Short task> Which lines of the records contain the word "icon", with case counting? Show each of those lines in full.

-------- Provided entries

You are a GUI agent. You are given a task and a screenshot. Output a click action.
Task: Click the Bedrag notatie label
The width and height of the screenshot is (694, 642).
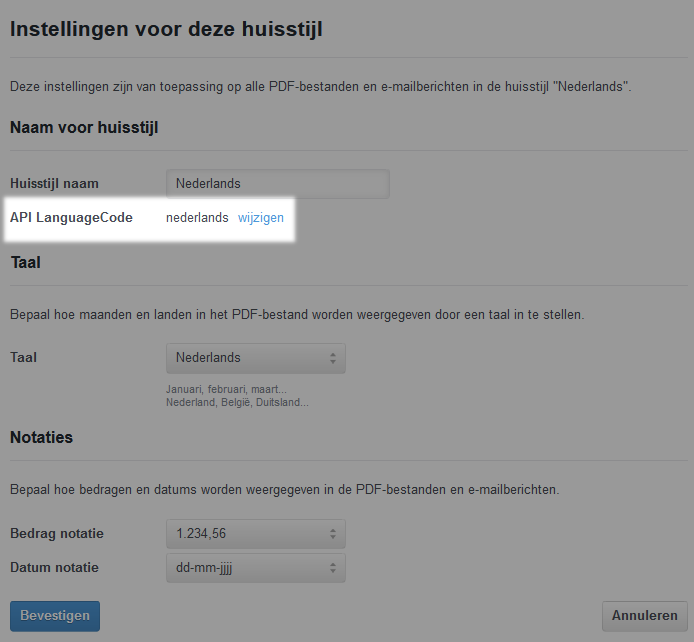[x=57, y=534]
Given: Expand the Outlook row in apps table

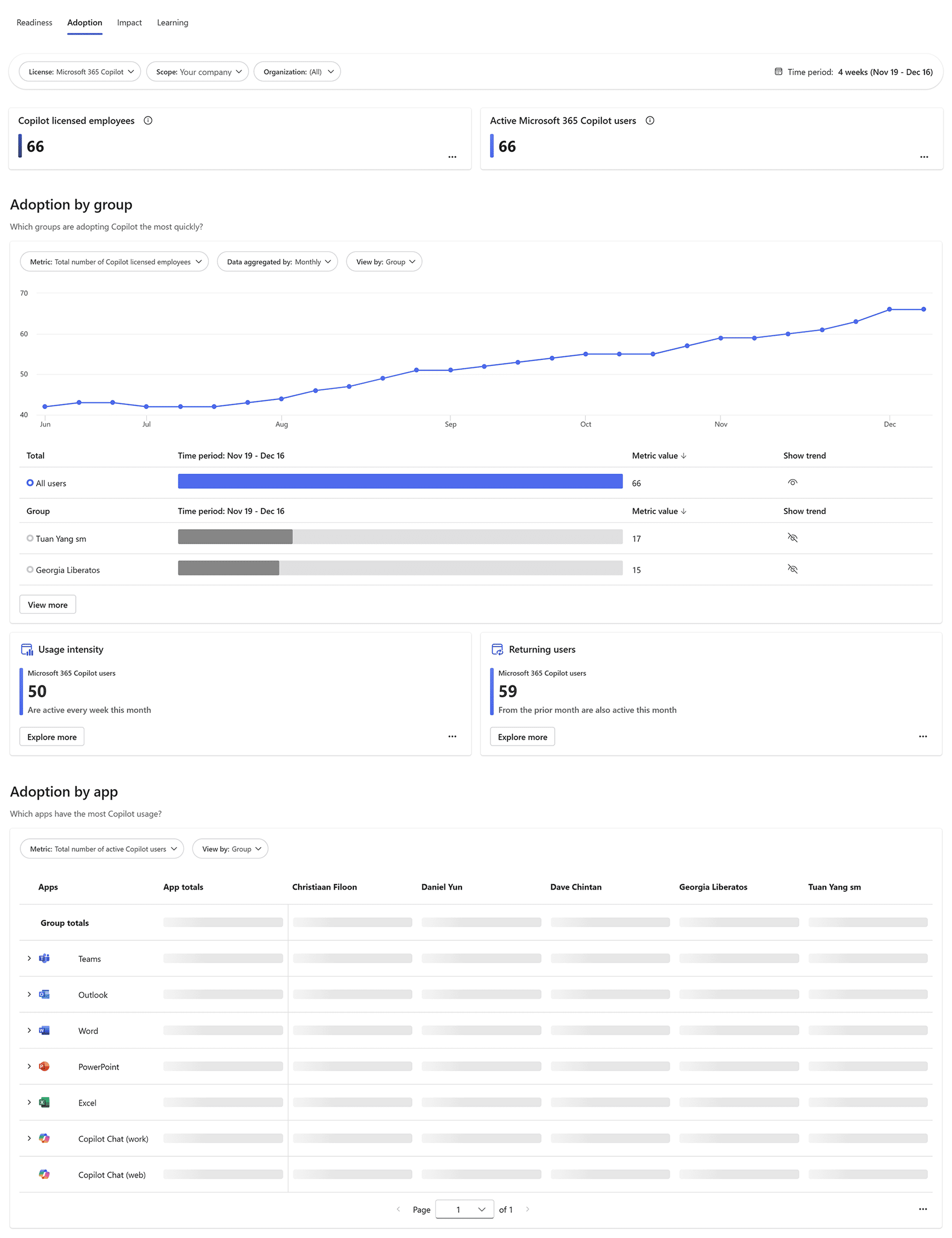Looking at the screenshot, I should click(30, 994).
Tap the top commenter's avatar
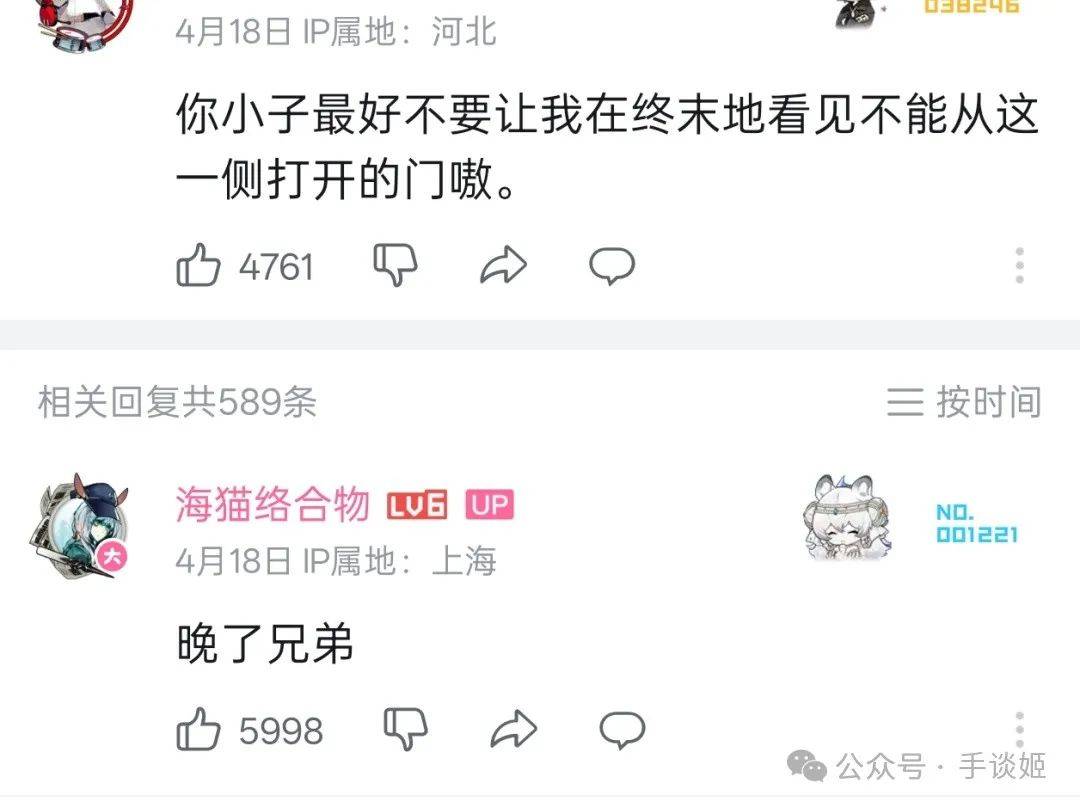Image resolution: width=1080 pixels, height=809 pixels. [x=86, y=25]
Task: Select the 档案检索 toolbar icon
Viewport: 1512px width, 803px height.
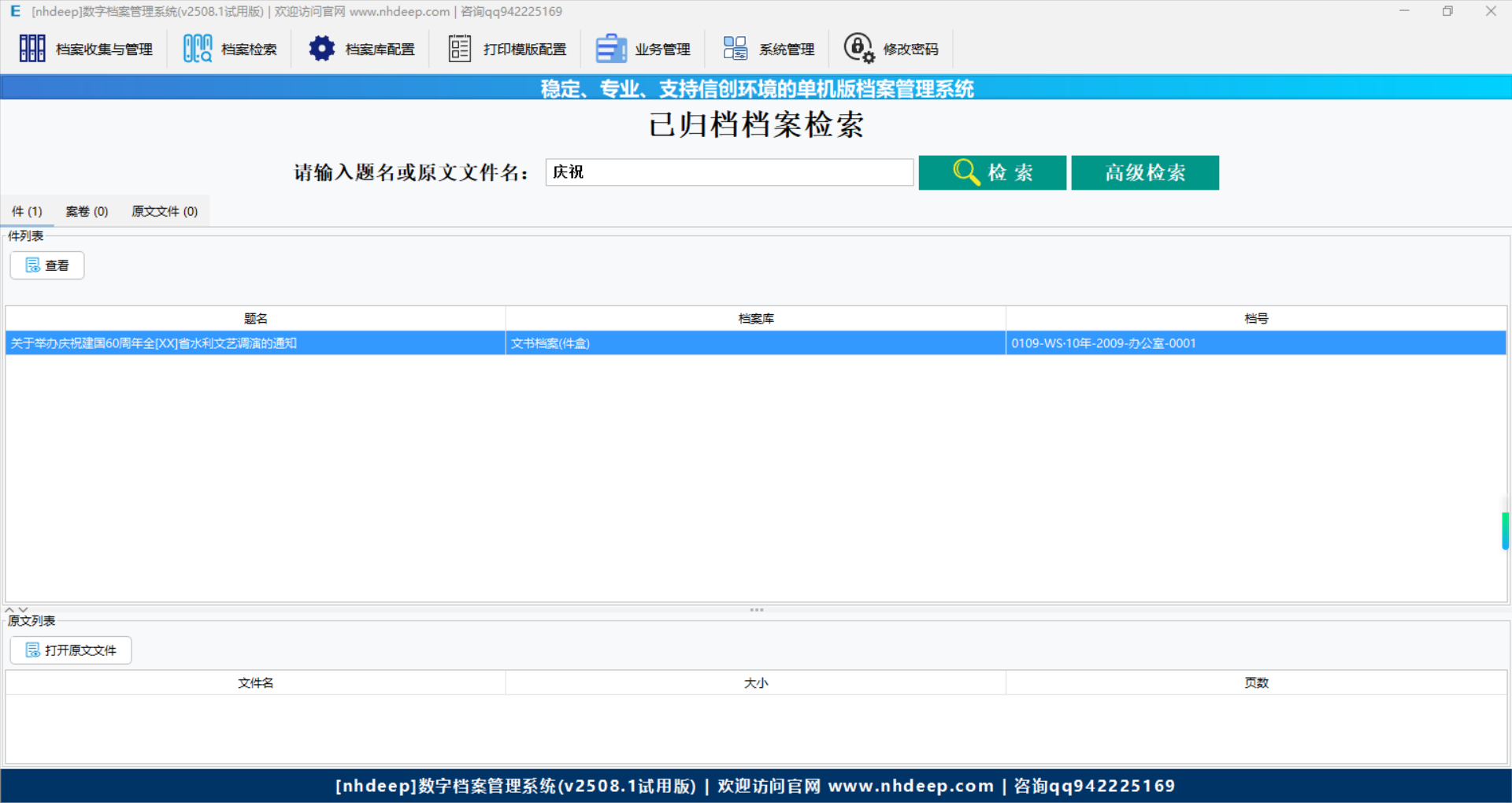Action: pyautogui.click(x=196, y=47)
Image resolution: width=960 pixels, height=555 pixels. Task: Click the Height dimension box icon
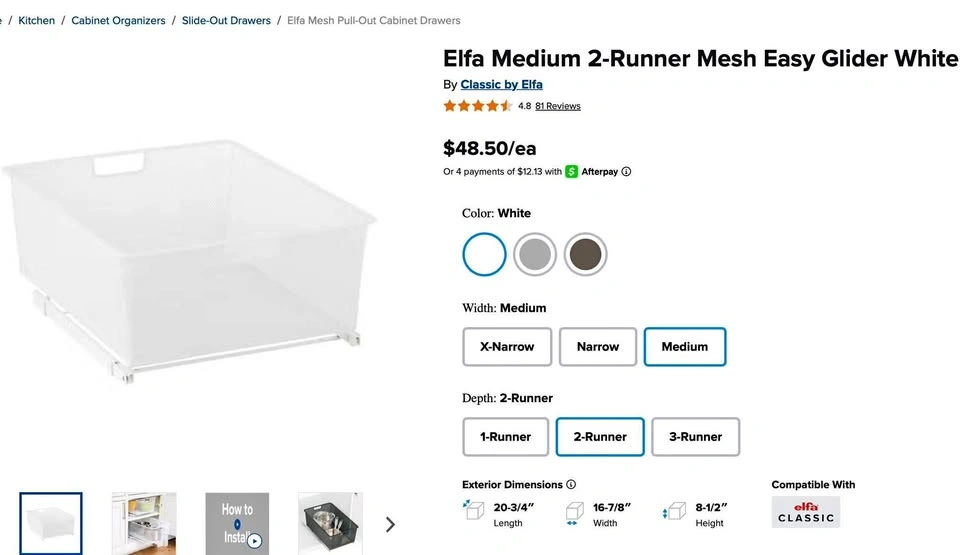point(673,511)
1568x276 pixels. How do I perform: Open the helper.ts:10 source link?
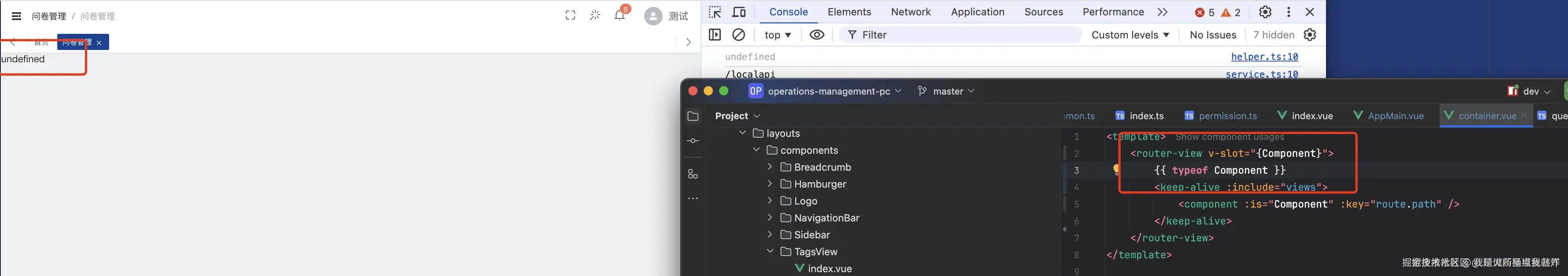(1264, 57)
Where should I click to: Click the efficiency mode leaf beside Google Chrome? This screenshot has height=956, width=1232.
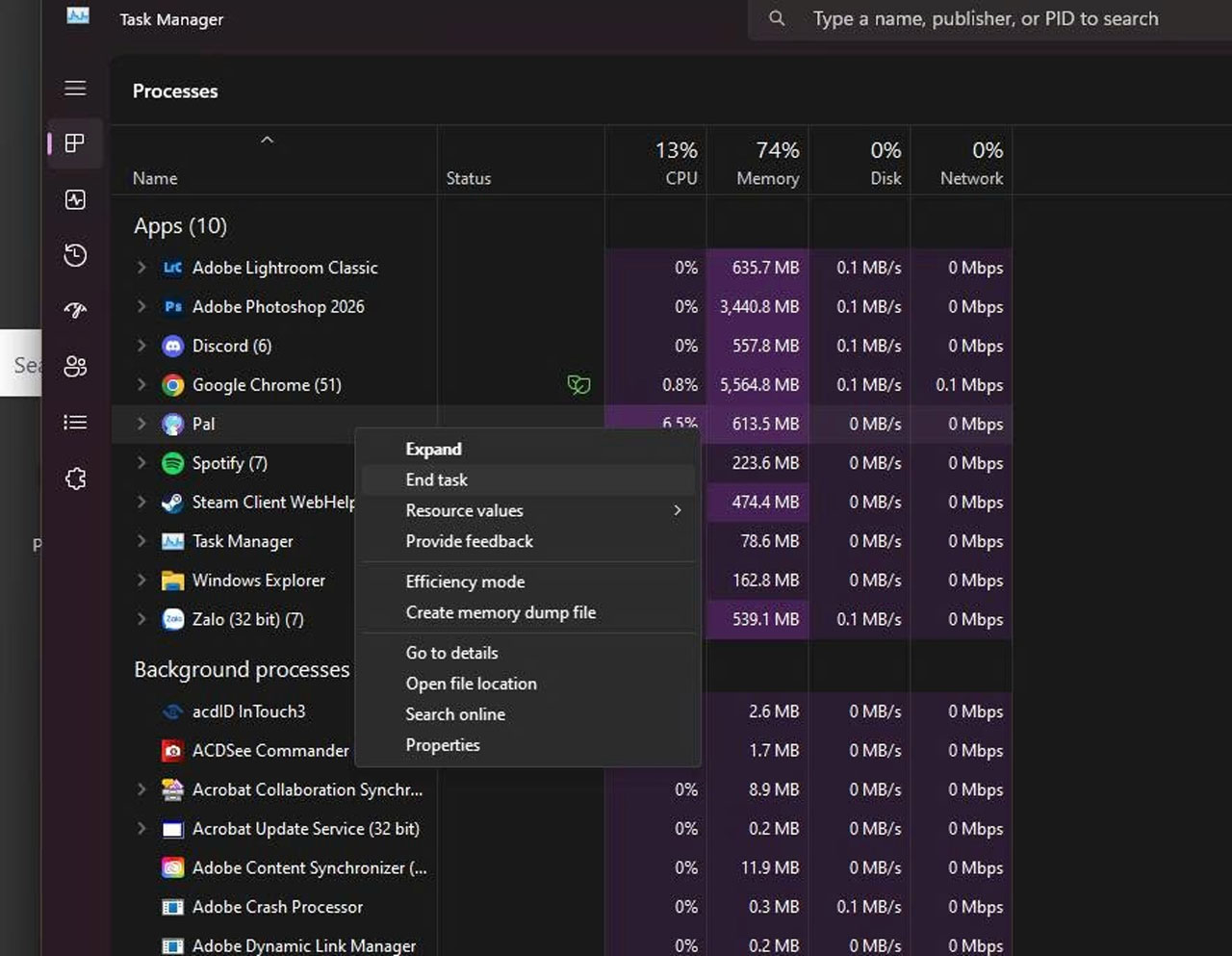coord(579,383)
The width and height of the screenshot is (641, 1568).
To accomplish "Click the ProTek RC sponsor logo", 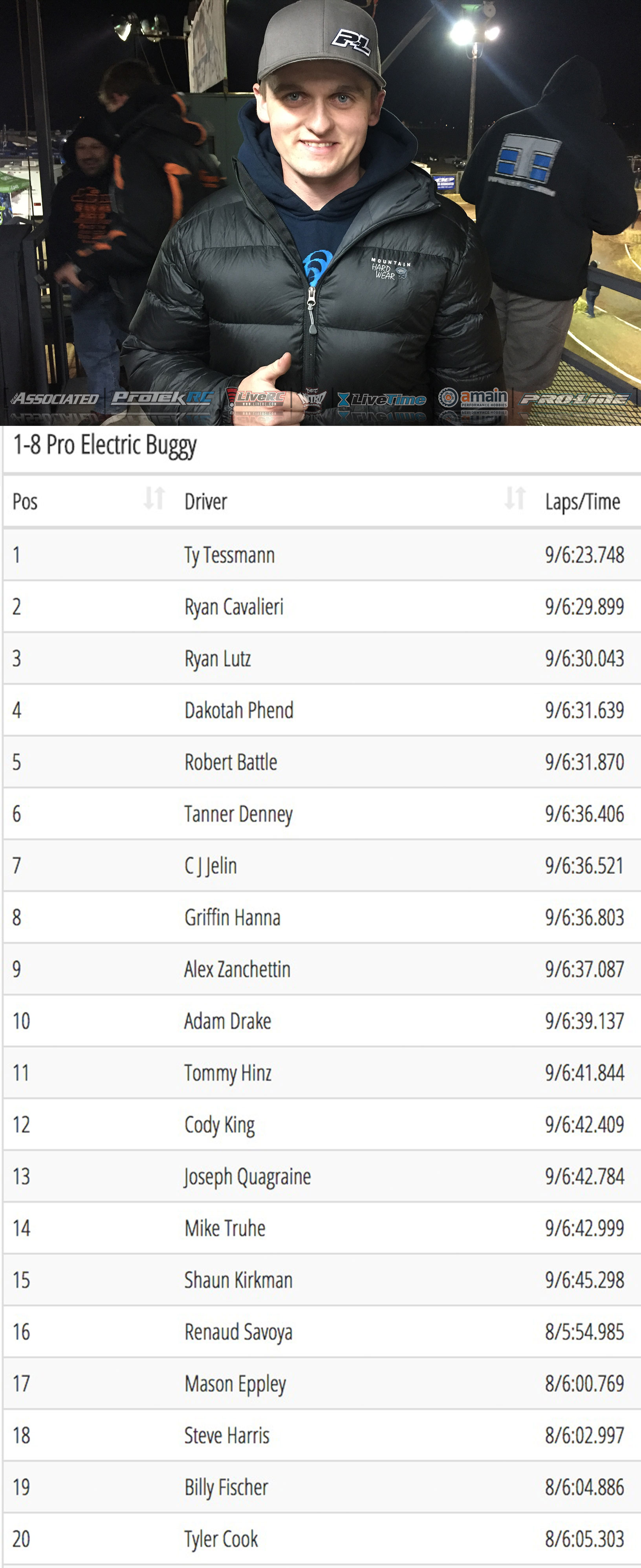I will (x=162, y=398).
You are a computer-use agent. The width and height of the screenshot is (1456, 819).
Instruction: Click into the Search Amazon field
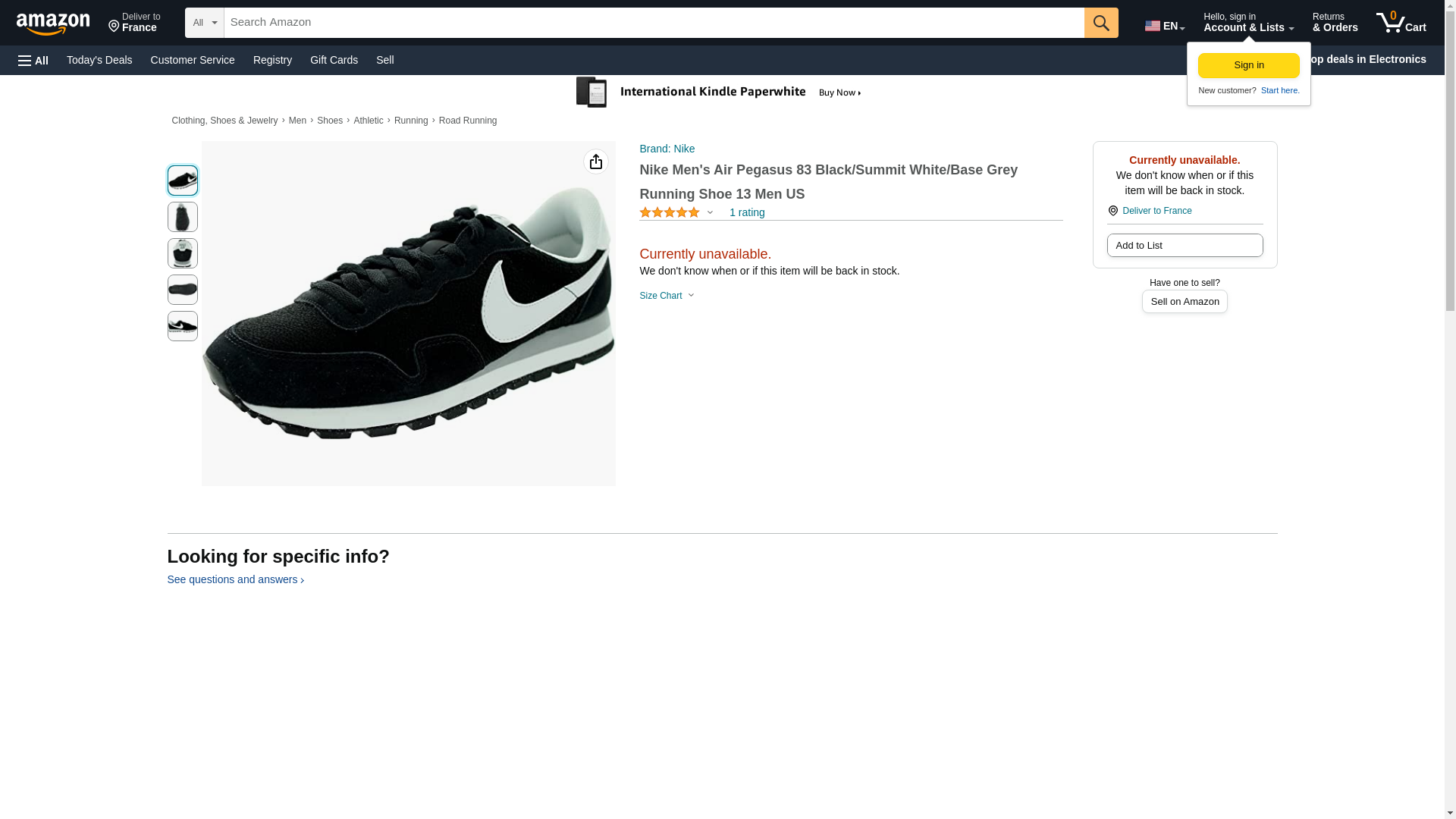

----------------

Right answer>
Task: Select the 档案检索 toolbar icon
Image resolution: width=960 pixels, height=555 pixels. Task: Click the Height dimension box icon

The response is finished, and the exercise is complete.